XVI INQUA Congress

Paper No. 6
Presentation Time: 10:30 AM

RECORD OF LATE QUATERNARY CLIMATE CHANGE IN CALCIC SOILS: INTERPRETATION OF SOIL GEOMORPHOLOGY AND HYDROLOGIC MODELING


MCDONALD, Eric, Earth and Ecosystem Sciences, Desert Rsch Institute, 2215 Raggio Parkway, Reno, NV 89512, emcdonal@dri.edu

Numerical modeling of soil moisture combined with morphologic and hydrologic analysis of desert soils provides information about late Quaternary climate change. Simulations of soil-water flux under varied conditions are used to determine the impact of episodic periods of wetter climate during the Holocene and latest Pleistocene on calcic soils and ecosystem processes in the in the Mojave and Sonoran Deserts of the southwest U.S. Analysis of atmospheric circulation patterns indicate that historic wet years provide an analog for wetter climates that occurred during the latest Pleistocene and episodically during Holocene periods of pluvial activity.

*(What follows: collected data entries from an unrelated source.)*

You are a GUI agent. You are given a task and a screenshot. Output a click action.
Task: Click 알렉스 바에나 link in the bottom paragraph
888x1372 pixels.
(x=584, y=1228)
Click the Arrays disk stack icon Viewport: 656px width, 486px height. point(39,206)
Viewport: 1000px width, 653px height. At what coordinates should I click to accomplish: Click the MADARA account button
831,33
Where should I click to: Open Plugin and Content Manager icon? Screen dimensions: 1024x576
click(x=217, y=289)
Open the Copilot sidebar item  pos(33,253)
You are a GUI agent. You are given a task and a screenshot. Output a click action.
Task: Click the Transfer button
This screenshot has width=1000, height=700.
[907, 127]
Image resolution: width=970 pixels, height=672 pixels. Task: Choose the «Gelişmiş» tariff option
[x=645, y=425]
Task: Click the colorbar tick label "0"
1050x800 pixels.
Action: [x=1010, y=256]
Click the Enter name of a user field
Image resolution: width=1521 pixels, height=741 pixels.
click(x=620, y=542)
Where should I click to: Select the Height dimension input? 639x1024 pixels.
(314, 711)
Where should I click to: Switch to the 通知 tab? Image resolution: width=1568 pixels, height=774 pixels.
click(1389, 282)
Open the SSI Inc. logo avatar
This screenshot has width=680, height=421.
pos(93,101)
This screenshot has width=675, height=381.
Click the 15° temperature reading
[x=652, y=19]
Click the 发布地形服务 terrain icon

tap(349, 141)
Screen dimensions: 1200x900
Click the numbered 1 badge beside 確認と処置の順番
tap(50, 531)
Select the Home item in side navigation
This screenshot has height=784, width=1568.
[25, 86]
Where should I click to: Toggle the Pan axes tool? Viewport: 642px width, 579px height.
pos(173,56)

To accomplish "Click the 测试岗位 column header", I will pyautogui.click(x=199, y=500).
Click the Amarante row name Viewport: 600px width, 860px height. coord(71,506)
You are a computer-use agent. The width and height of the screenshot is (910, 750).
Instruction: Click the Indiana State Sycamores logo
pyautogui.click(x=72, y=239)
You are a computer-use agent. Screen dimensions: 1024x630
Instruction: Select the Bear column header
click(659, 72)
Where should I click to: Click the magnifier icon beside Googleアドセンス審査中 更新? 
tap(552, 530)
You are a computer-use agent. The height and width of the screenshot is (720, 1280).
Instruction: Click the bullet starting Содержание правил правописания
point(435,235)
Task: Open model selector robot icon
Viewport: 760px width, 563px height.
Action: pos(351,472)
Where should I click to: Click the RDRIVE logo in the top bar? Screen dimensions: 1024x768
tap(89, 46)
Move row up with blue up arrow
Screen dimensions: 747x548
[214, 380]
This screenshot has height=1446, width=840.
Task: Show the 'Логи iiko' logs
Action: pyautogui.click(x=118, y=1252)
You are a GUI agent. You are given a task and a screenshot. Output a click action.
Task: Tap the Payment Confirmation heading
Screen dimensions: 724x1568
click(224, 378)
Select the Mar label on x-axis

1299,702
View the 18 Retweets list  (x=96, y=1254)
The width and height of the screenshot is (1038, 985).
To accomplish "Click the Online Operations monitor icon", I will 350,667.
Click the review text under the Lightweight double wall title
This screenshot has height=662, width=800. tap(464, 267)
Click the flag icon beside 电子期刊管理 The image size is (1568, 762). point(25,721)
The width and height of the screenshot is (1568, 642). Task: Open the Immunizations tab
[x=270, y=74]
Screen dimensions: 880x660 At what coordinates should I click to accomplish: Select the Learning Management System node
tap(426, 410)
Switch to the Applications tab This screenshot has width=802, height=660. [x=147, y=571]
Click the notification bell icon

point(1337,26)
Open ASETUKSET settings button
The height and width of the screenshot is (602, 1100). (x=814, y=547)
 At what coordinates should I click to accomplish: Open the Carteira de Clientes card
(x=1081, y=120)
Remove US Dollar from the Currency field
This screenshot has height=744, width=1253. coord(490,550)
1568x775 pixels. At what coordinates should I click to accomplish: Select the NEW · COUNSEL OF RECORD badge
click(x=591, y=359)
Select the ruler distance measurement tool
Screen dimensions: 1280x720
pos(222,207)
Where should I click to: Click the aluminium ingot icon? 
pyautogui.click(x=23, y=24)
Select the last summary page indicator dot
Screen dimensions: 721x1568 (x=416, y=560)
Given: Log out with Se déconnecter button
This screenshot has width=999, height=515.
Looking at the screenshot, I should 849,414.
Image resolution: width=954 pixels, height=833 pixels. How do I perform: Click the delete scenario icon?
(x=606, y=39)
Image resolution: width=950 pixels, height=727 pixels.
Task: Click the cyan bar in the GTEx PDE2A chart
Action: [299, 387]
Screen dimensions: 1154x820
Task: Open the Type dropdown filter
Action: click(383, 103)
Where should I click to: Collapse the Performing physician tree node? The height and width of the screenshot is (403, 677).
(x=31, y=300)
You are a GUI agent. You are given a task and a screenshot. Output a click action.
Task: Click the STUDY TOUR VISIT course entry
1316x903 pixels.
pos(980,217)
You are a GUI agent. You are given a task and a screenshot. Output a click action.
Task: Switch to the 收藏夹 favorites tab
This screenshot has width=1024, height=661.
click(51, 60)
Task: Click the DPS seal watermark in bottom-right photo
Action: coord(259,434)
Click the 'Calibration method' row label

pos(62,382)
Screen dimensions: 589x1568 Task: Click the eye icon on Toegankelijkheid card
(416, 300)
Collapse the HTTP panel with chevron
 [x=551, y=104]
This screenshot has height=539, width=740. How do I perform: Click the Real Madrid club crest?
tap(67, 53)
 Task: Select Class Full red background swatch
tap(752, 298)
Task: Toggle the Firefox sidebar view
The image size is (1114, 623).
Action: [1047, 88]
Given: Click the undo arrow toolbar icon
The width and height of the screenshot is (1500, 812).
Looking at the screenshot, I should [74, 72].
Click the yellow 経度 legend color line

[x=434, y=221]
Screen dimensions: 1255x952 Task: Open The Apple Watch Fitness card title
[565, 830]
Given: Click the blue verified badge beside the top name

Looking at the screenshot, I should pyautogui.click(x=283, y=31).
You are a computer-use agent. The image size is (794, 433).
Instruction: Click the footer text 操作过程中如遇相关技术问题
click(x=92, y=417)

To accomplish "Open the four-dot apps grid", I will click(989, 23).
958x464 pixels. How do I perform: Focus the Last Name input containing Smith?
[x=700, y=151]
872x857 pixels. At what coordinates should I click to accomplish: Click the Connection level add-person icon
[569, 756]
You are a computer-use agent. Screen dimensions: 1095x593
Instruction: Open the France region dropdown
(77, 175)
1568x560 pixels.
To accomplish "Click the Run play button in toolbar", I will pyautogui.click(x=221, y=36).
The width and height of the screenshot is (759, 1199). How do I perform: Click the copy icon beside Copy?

Daily weather data associated with a wet (~33 cm/yr) and dry (~15 cm/yr) climate was used to simulate the affects of climate change on soil-water balance and the bimodal distribution of carbonate in soils on Pleistocene surfaces in the Mojave Desert. Results indicate that soil-water balance for dry and wet years strongly corresponds with the upper and lower zones of carbonate accumulation respectively. Soil water only reached the lower zone during wet years due to an increase in winter and spring frontal storms. This relation indicates that the upper carbonate zone is due to a decrease in rainfall and not an increase in Holocene temperature or the development of clay-rich soils. Calculation of carbonate solubility and accumulation rates suggests that much of the carbonate in the upper zone accumulated during the late Holocene rather than throughout the entire Holocene.

Simulations of soil water balance provide clues about climate change and the formation of plants scars, features common to areas of extensive desert pavement in the hyper-arid areas of the Sonoran Desert. Plants scars are circular areas 2-5 m across that are devoid of vegetation and often lack pavement. Soil morphology underlying the scars preserves evidence of a biologic origin of the scars. Modeling soil-water flux suggests that a decrease in large storms that produce surface runoff from pavement covered soils marginal to the scars has resulted in a substantial decrease in plant available soil water, enhancing plant mortality. Formation of plant scars from an interaction of biologic and pedologic processes implies changing environmental conditions and may record long-term trends in regional climate.